Acacia patagiata, also commonly knowns as salt gully wattle, is a shrub of the genus Acacia and the subgenus Plurinerves that is endemic to south western Australia.

==Description==
The rounded shrub typically grows to a height of 0.5 to 2.5 m and has glarous to very lightly haired branchlets. Like most species of Acacia it has phyllodes rather that true leaves. The rigid, leathery, glabrous and pungent grey-green phyllodes are ascending to erect and have an oblong-oblanceolate to elliptic shape and are slightly to shallowly to strongly incurved. The phyllodes are around 2.5 to 5.5 cm in length and 3 to 8 mm wide and have many fine, parallel veins with the central nerve more prominent than the others. It blooms from July to September and produces yellow flowers.

==Taxonomy==
The species was first formally described by the botanists Richard Sumner Cowan and Bruce Maslin in 1990 as a part of the work Acacia Miscellany 3. Some new microneurous taxa of Western Australia related to A. multineata (Leguminosae: Mimosoideae: Section Plurinerves) from Western Australia as published in the journal Nuytsia.
It is very similar in appearance to Acacia lineolata subsp. multilineata and also Acacia unguicula to a lesser degree.

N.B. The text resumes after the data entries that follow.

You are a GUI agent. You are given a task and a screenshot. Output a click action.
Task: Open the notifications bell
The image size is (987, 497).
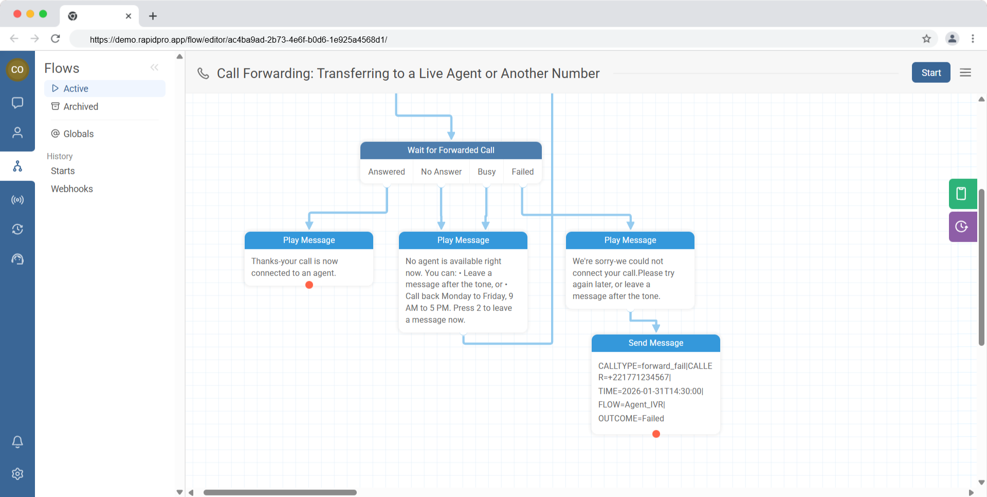[17, 441]
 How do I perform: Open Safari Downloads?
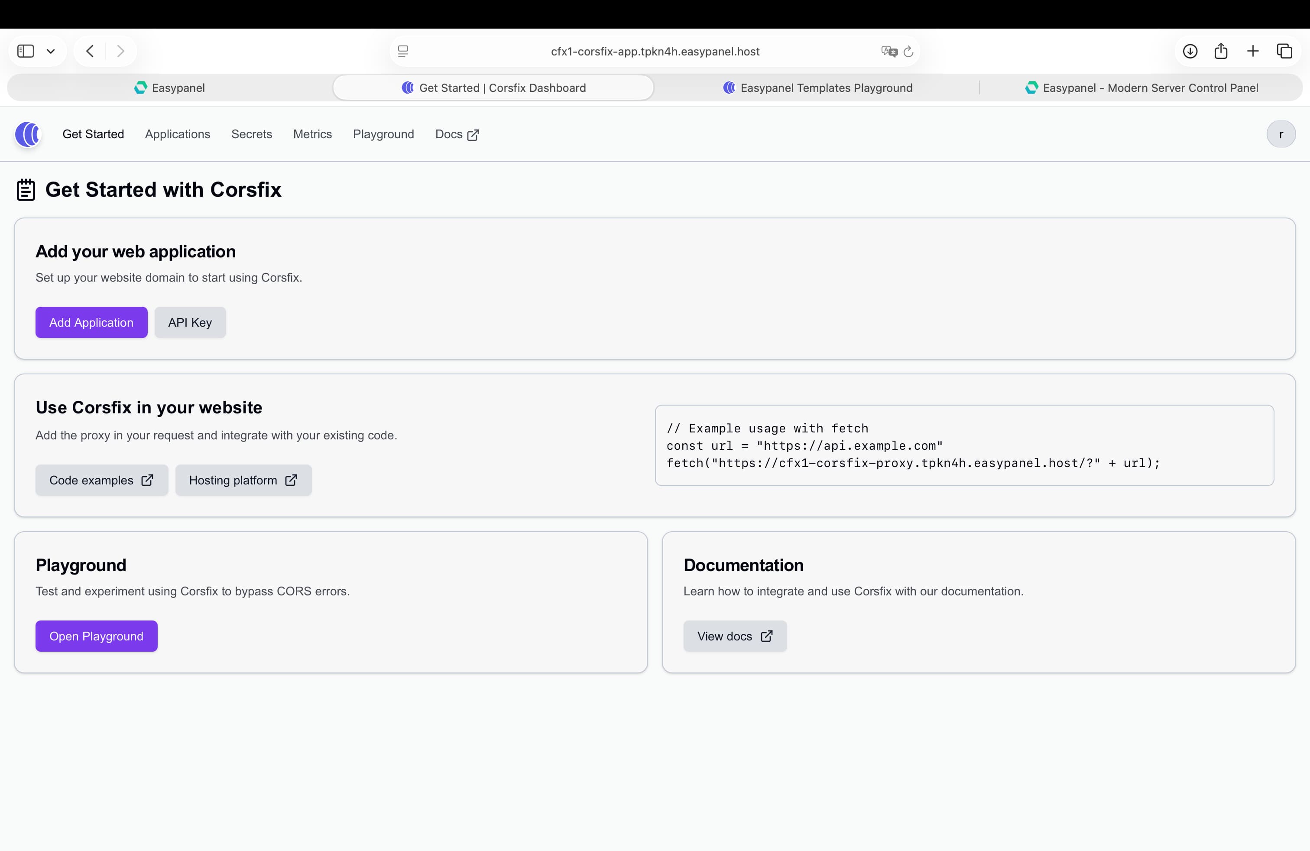1189,51
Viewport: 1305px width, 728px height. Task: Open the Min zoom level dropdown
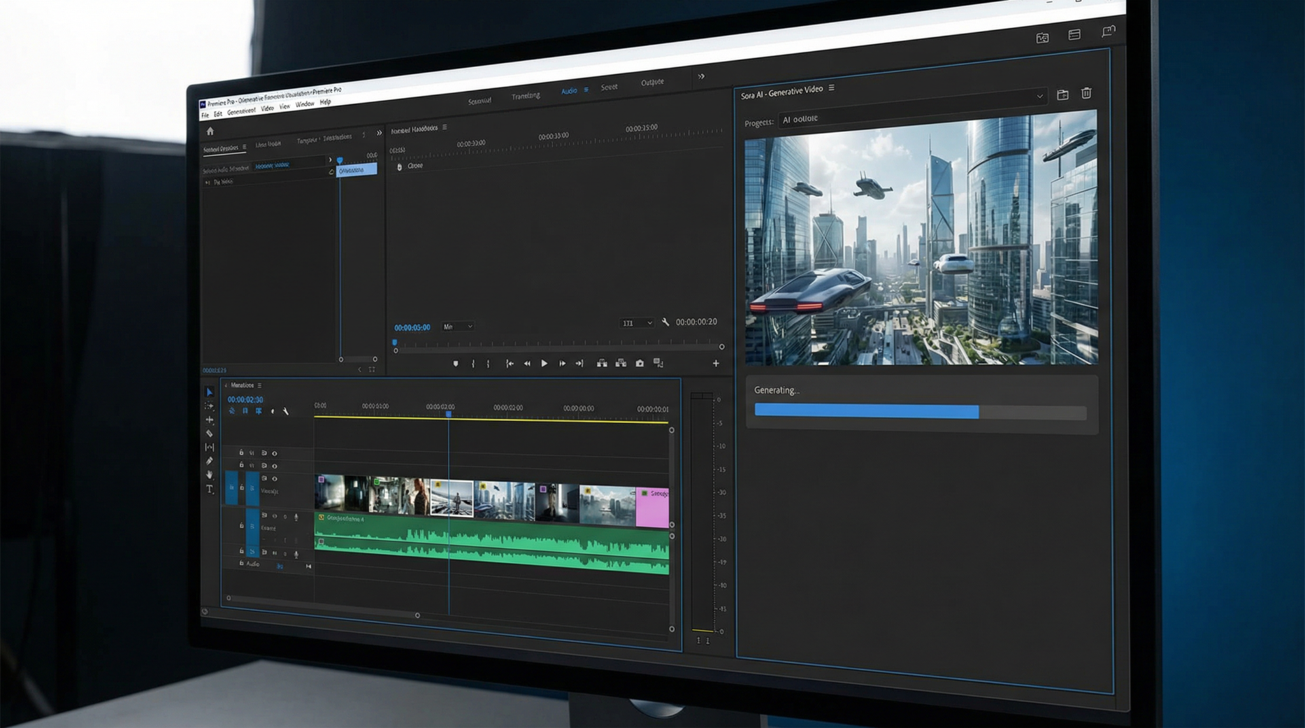click(458, 327)
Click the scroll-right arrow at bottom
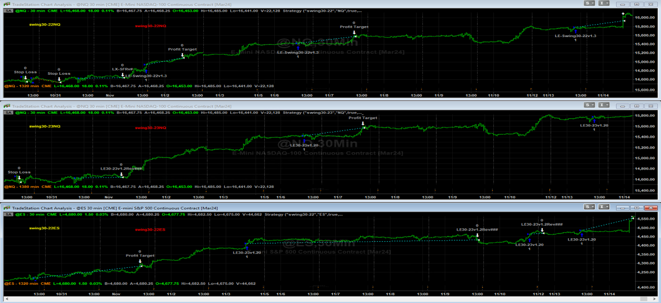The image size is (661, 303). [x=654, y=299]
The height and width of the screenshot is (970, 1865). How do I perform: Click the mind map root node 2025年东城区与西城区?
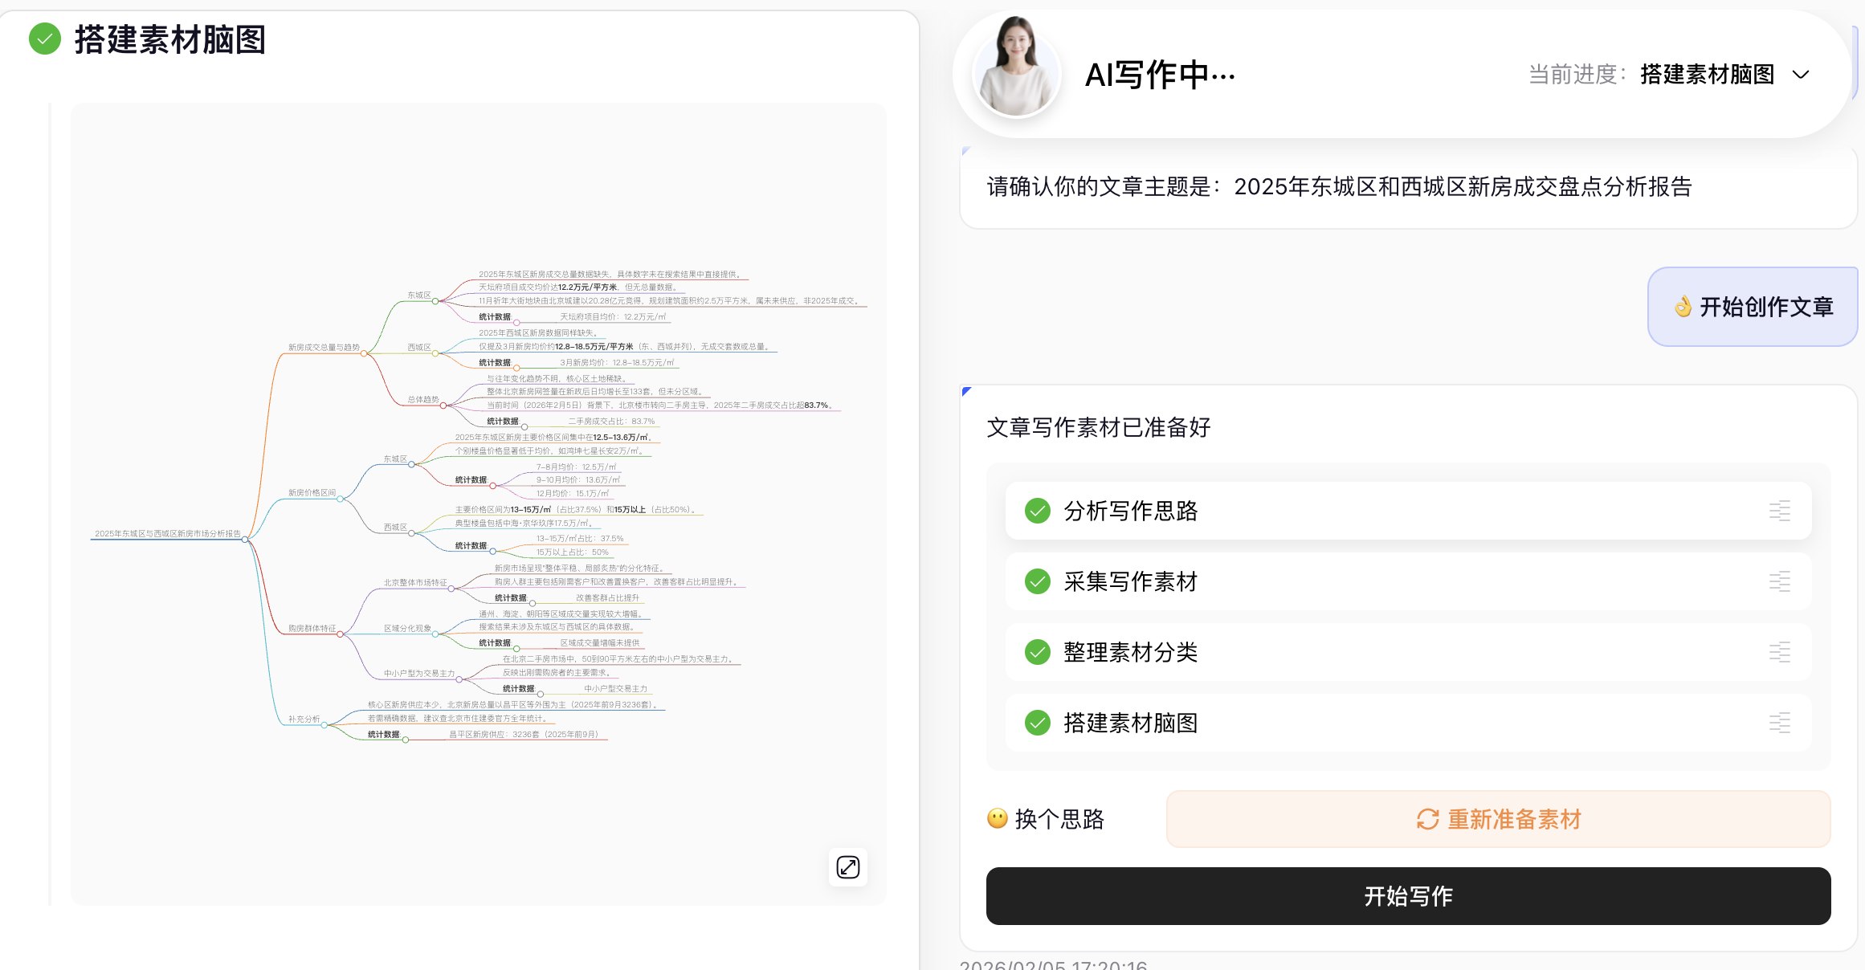pos(168,533)
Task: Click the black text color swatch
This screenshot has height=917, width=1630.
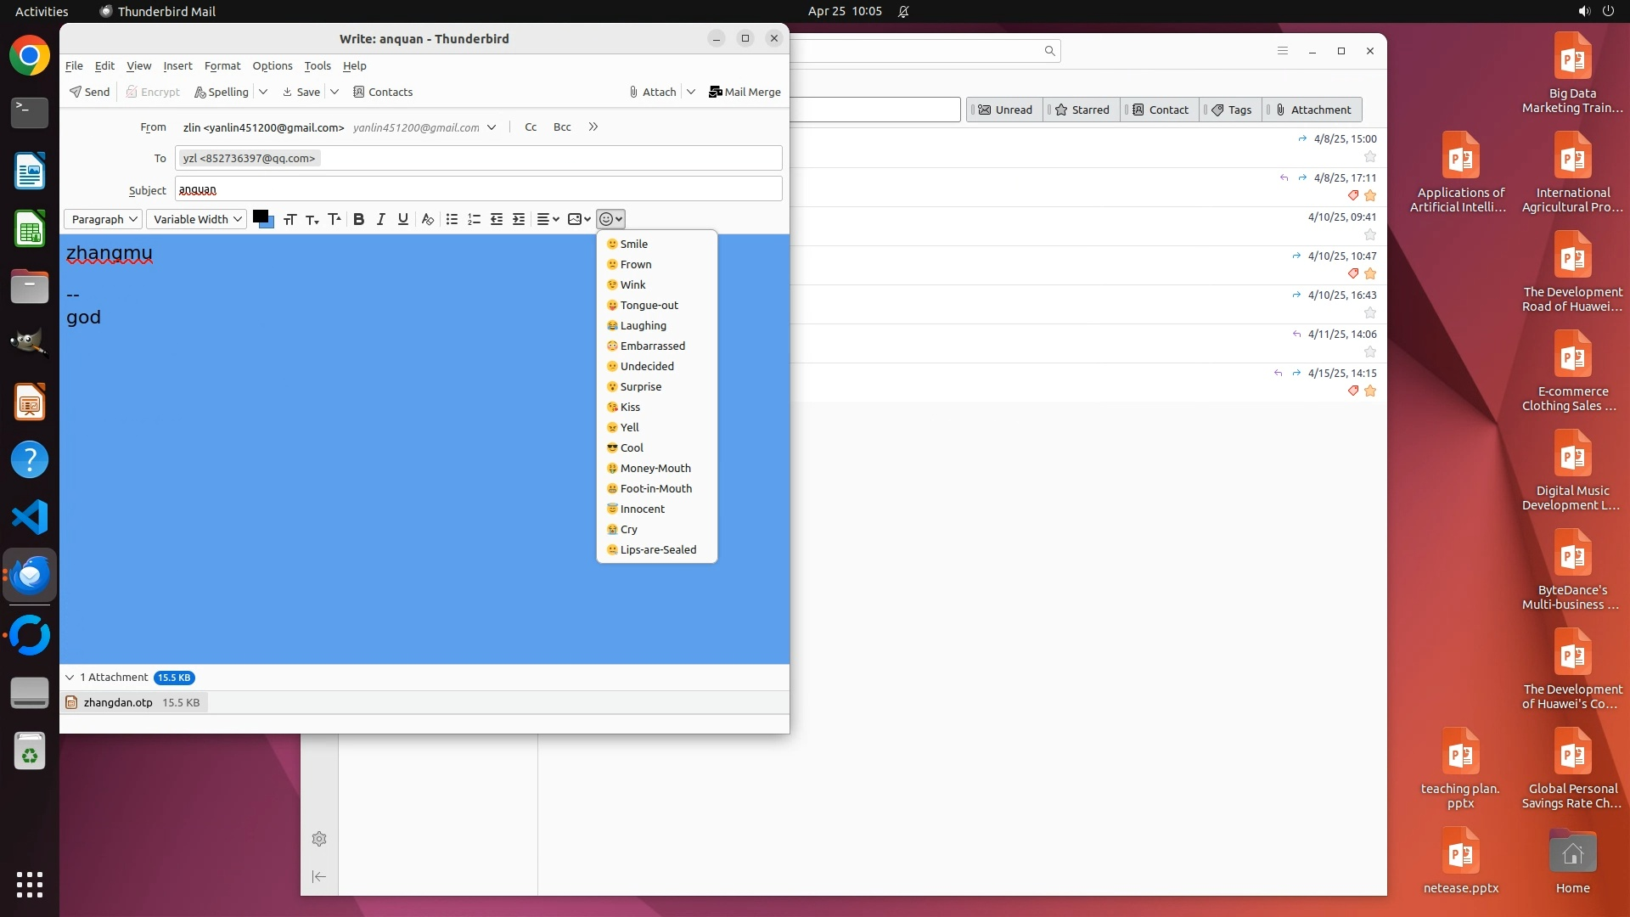Action: pos(260,216)
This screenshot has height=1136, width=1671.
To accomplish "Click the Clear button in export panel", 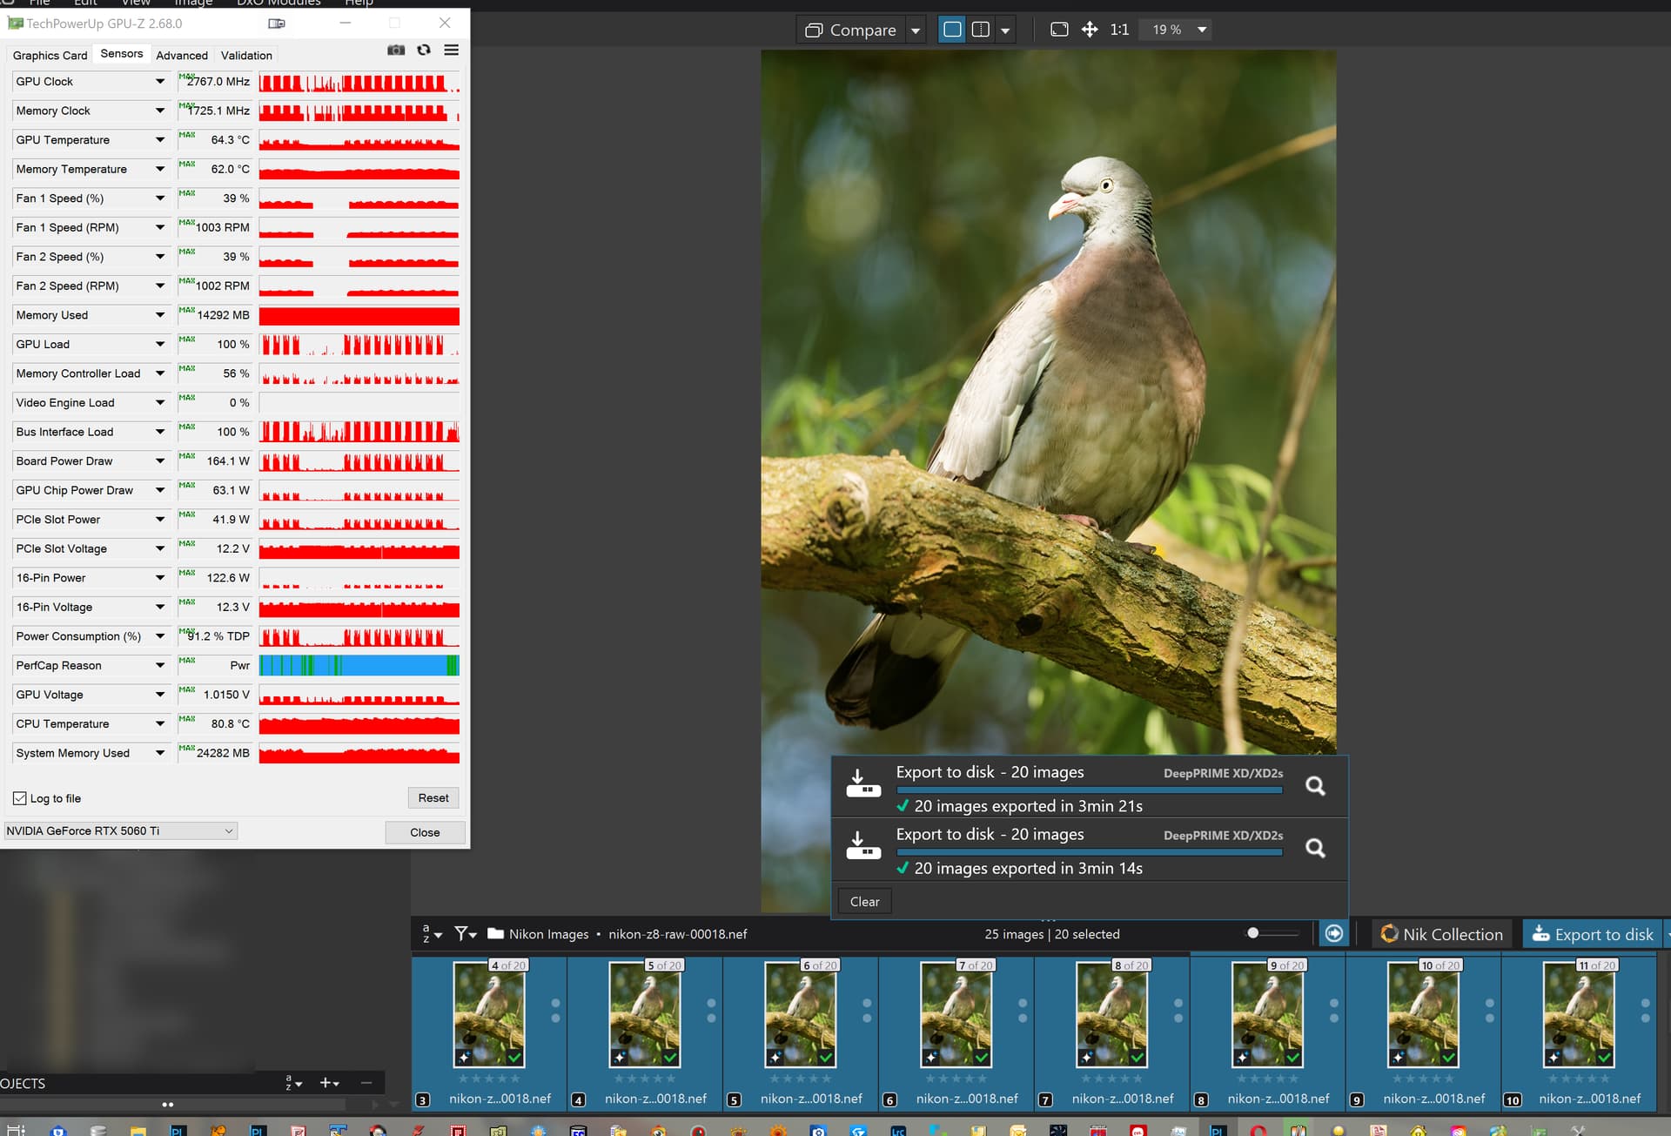I will [x=864, y=902].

It also resembles Acacia mimica.

==Distribution==
It is native to an area in the Wheatbelt, Great Southern and Goldfields-Esperance regions of Western Australia where it is commonly situated along salt rivers and creeks and along the margins of salt lakes and salt pans growing in sandy, sandy-loam or clay soils. The range of the plant extends from around Pingrup in the north west to around Mount Ney in the east.